• Exercise directions: Reproduce every line of the records below without changing anything.

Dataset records
───

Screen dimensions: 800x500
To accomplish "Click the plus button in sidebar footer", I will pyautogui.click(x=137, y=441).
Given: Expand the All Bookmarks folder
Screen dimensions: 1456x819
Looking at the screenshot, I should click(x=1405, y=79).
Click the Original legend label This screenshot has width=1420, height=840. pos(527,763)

───

• Output of the exercise:
Screen dimensions: 800x500
To accomplish "Click the plus button in sidebar footer", I will pyautogui.click(x=137, y=441).
Given: Expand the All Bookmarks folder
Screen dimensions: 1456x819
Looking at the screenshot, I should click(x=1405, y=79).
Click the Original legend label This screenshot has width=1420, height=840. pos(527,763)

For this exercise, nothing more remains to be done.